About this task: Lines of the listing below that contain the string "computer" are to be returned.

START Extracted material

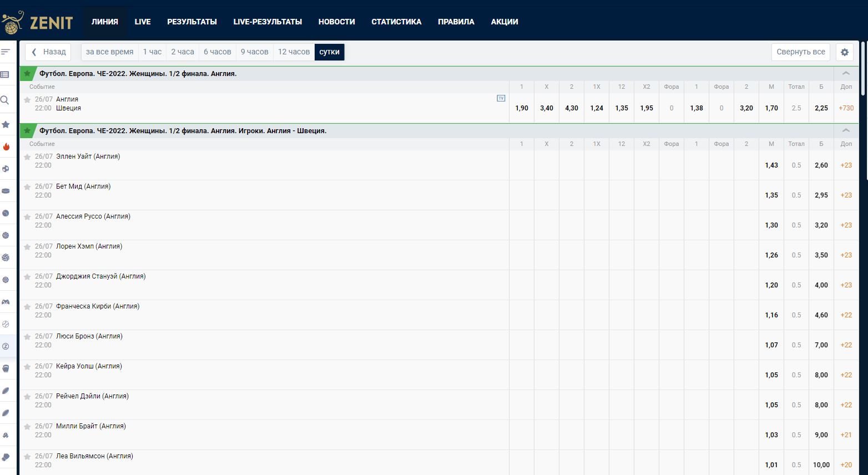Toggle favorite star for Эллен Уайт row
This screenshot has width=868, height=475.
click(27, 157)
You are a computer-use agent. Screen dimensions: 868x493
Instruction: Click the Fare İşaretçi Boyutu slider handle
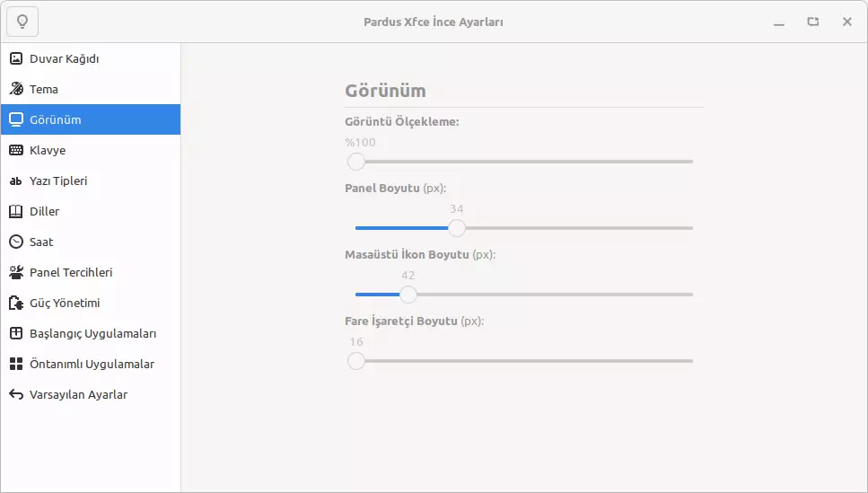[x=356, y=361]
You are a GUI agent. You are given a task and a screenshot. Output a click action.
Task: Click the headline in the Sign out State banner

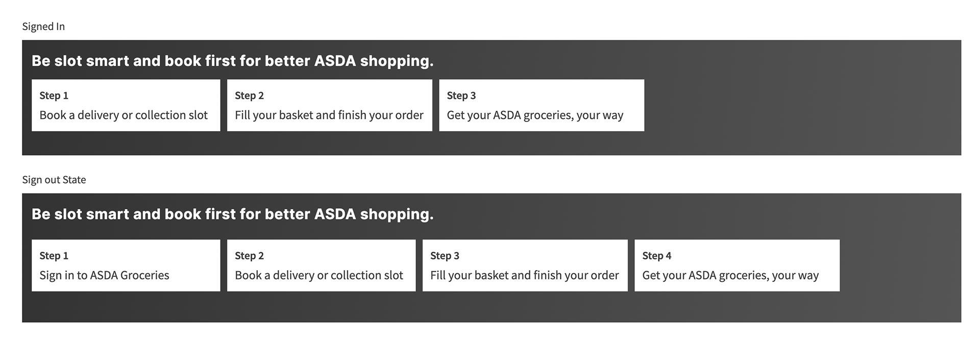232,214
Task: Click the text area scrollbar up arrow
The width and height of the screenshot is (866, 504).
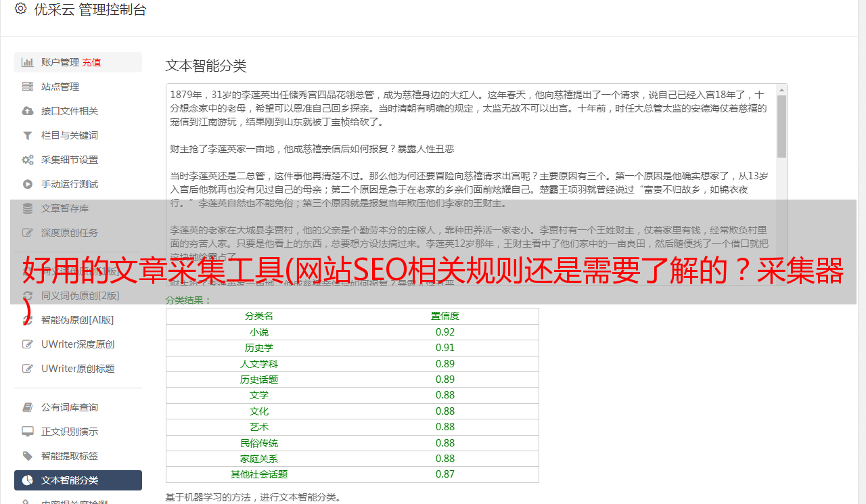Action: [x=782, y=89]
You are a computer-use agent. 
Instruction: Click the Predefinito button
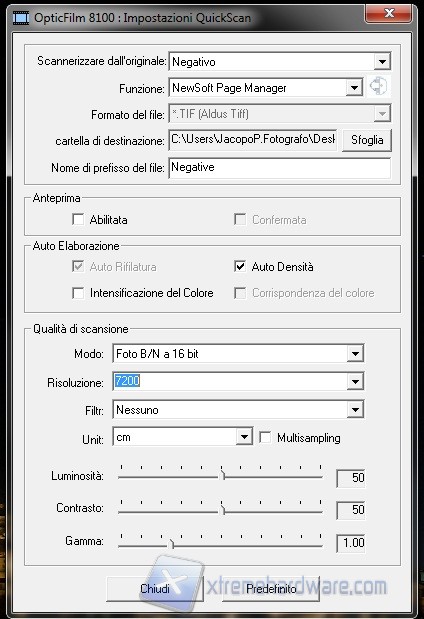point(271,589)
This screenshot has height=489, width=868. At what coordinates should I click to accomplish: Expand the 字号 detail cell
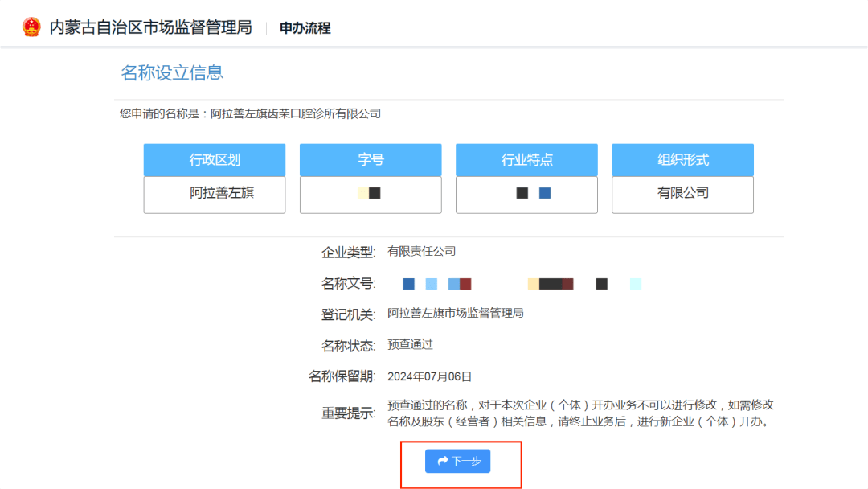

END Extracted material

Response for this exercise:
You are a computer-use agent. Screen dimensions: 868x493
You are a computer-use agent. 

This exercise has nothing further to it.